● TEKST STRONY

16 listopada 2023
Tegoroczny Black Friday już niedługo. W sieci pojawiają się pierwsze produkty i usługi w promocyjnych cenach. Nic dziwnego – to otwarcie sezonu świątecznych wyprzedaży, który jest ważnym czasem dla handlu online. Czwarty kwartał roku często umożliwia nadrobienie strat z pierwszych trzech kwartałów roku lub zarobienie na kolejne trzy. Czy w tym roku z okazji Black Friday klienci w końcu zaczną wydawać nieco więcej pieniędzy, czy będzie to kolejny rok oszczędnego i selektywnego kupowania? W tym materiale staramy się odpowiedzieć na te pytania i wskazujemy, jak najlepiej przygotować procesy logistyczne na Black Friday.

● ZESTAW ZADAŃ
1. Proszę zaktualizować fragment tekstu strony między "16 listopada 2023" a "na Black Friday." włącznie, zamieniając każde "Black Friday" na "Cyber Monday".
2. Odpowiedz krótko na podstawie tekstu strony:
(a) Jaka data stoi na początku tekstu?
(b) Który kwartał roku często pozwala nadrobić straty z wcześniejszych kwartałów?
(c) Otwarciem sezonu czego jest Black Friday?
Wiersze pochodzą z innego źródła niż tekst strony.

● ZAREJESTROWANE INFORMACJE
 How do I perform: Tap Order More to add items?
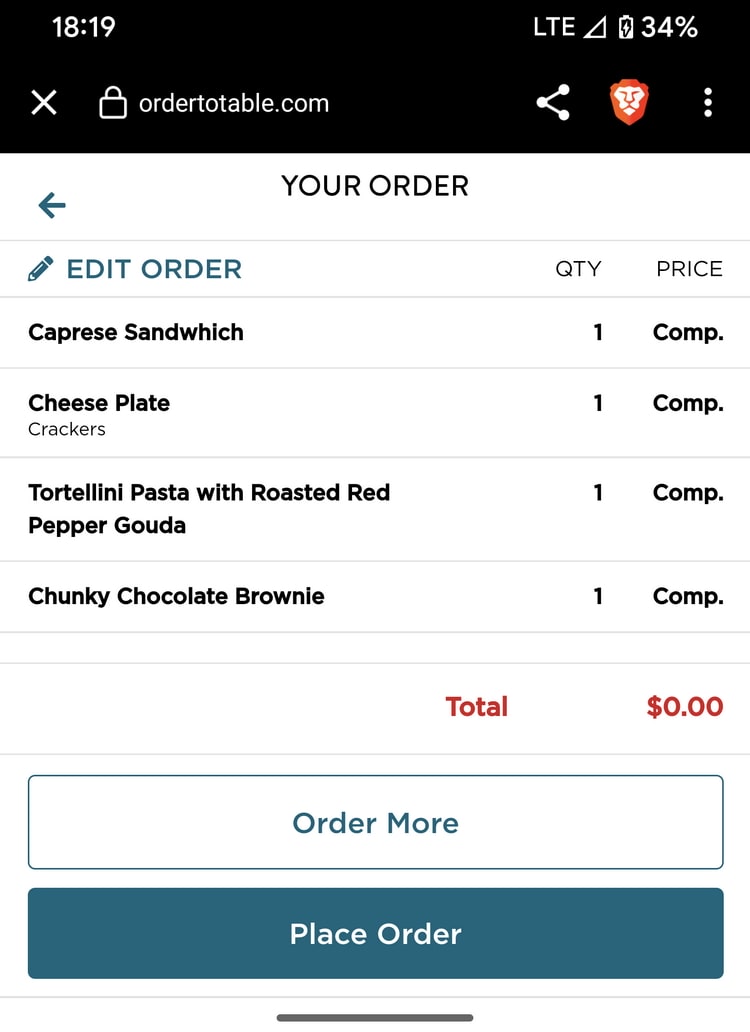pyautogui.click(x=375, y=822)
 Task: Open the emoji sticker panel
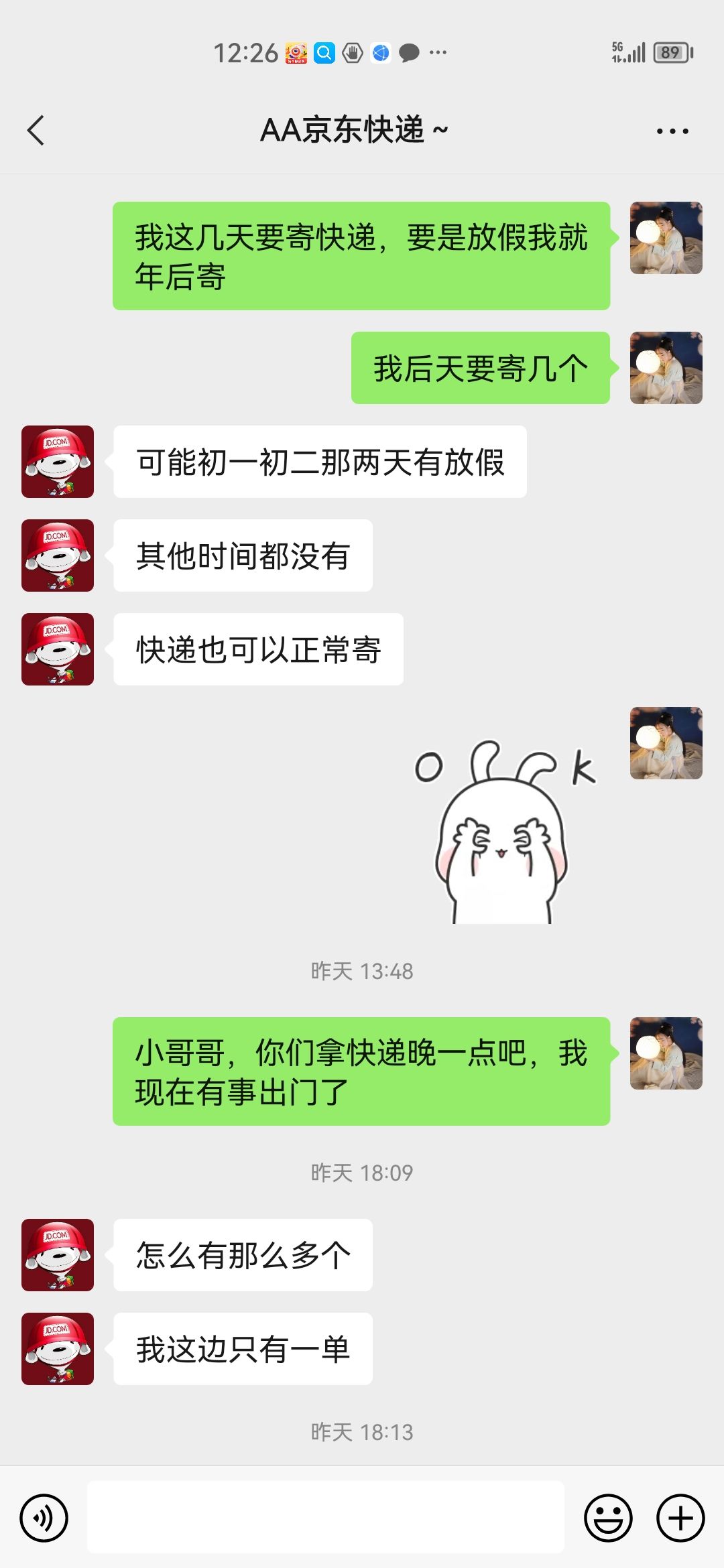tap(608, 1518)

● LISTA ODPOWIEDZI
1.
16 listopada 2023
Tegoroczny Cyber Monday już niedługo. W sieci pojawiają się pierwsze produkty i usługi w promocyjnych cenach. Nic dziwnego – to otwarcie sezonu świątecznych wyprzedaży, który jest ważnym czasem dla handlu online. Czwarty kwartał roku często umożliwia nadrobienie strat z pierwszych trzech kwartałów roku lub zarobienie na kolejne trzy. Czy w tym roku z okazji Cyber Monday klienci w końcu zaczną wydawać nieco więcej pieniędzy, czy będzie to kolejny rok oszczędnego i selektywnego kupowania? W tym materiale staramy się odpowiedzieć na te pytania i wskazujemy, jak najlepiej przygotować procesy logistyczne na Cyber Monday.

2.
(a) 16 listopada 2023
(b) Czwarty kwartał
(c) Sezonu świątecznych wyprzedaży